| Direction |
Copy the listing from the line with "You are a GUI" up to and including the line with "Instruction: Click the", swapping "header" for "footer" and leaving everything else the same.

| Information given |
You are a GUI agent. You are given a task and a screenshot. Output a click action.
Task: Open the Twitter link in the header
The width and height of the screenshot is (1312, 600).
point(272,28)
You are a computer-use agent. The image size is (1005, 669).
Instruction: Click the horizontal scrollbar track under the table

...

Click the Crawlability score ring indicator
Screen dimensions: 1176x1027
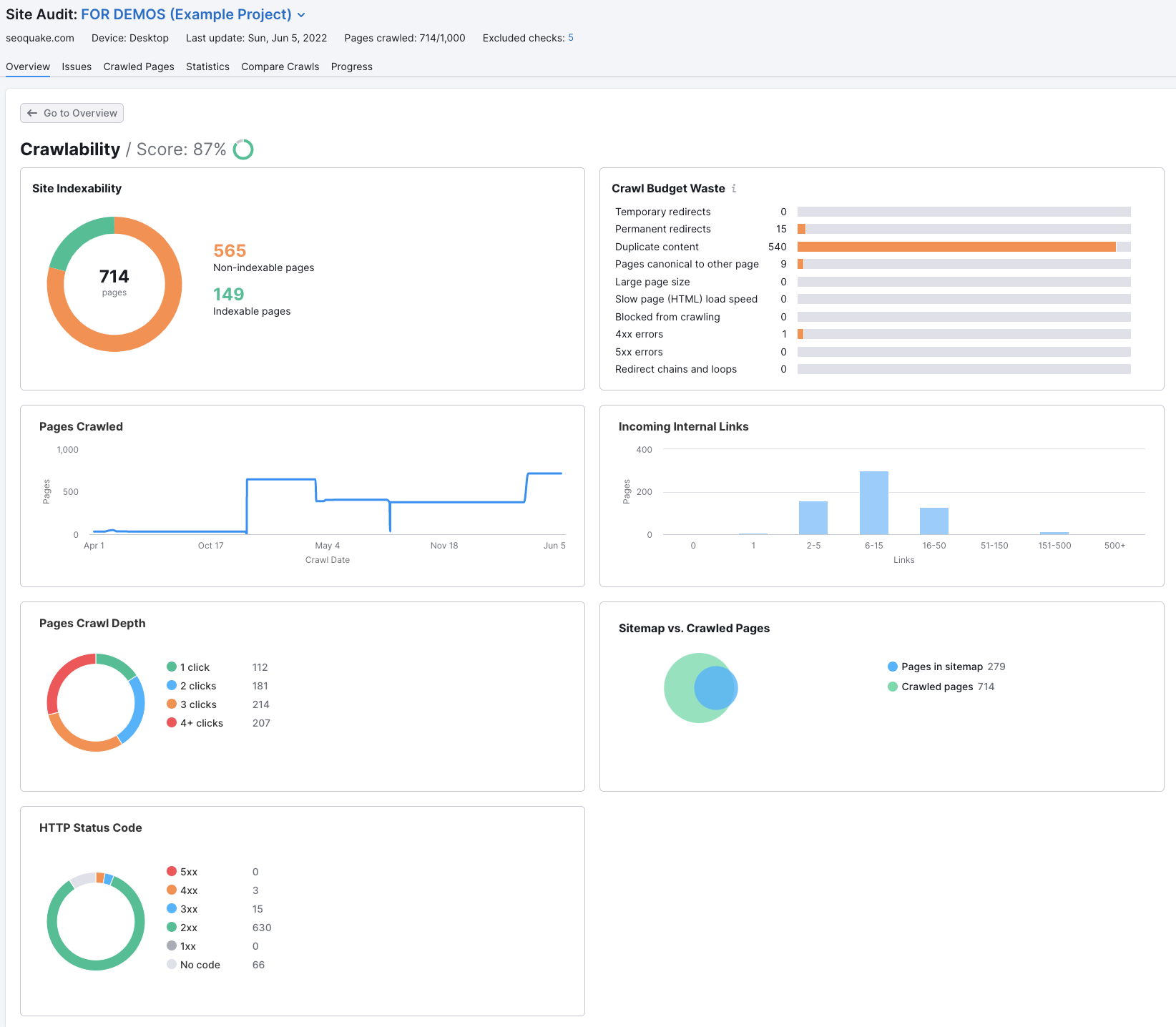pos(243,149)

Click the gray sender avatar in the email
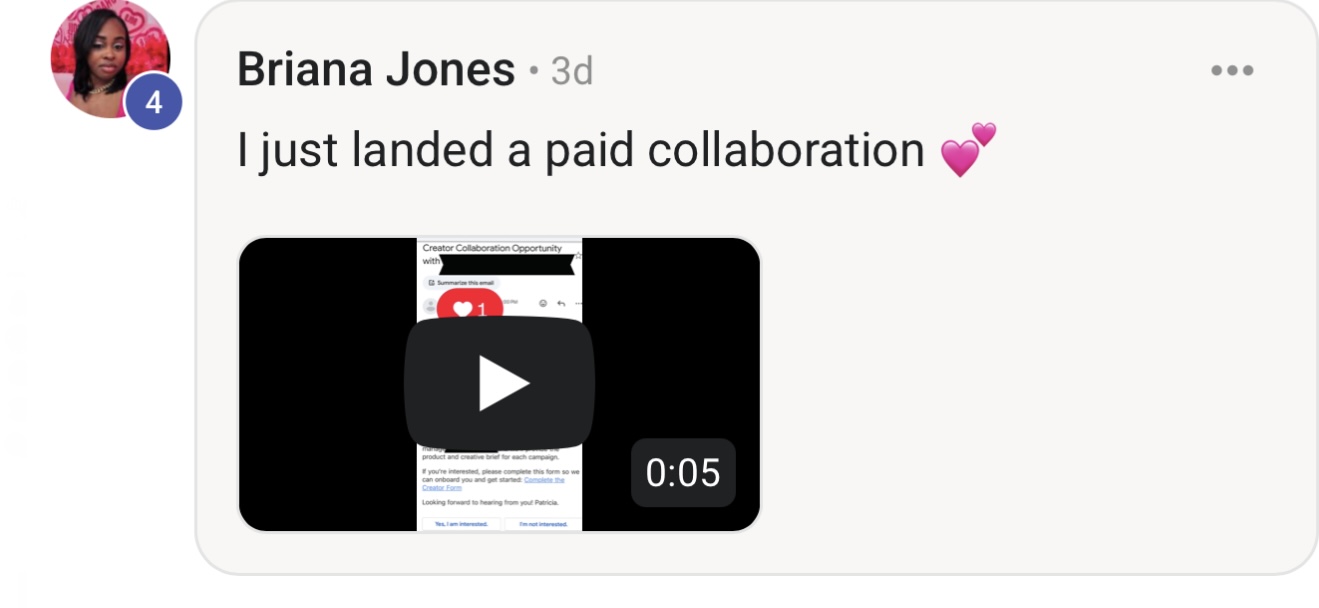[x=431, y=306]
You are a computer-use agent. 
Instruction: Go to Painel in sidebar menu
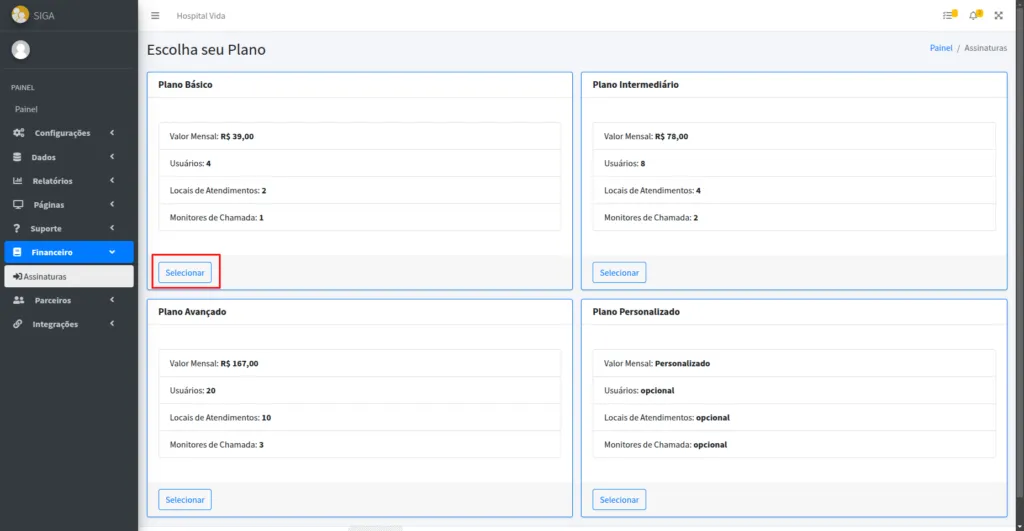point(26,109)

| Exercise output |
You are a GUI agent. You are given a task and a screenshot. Output a click action.
Task: Open the Twitter link in the footer
The width and height of the screenshot is (1312, 600).
point(272,28)
You are a computer-use agent. The image size is (1005, 669).
Instruction: Click the horizontal scrollbar track under the table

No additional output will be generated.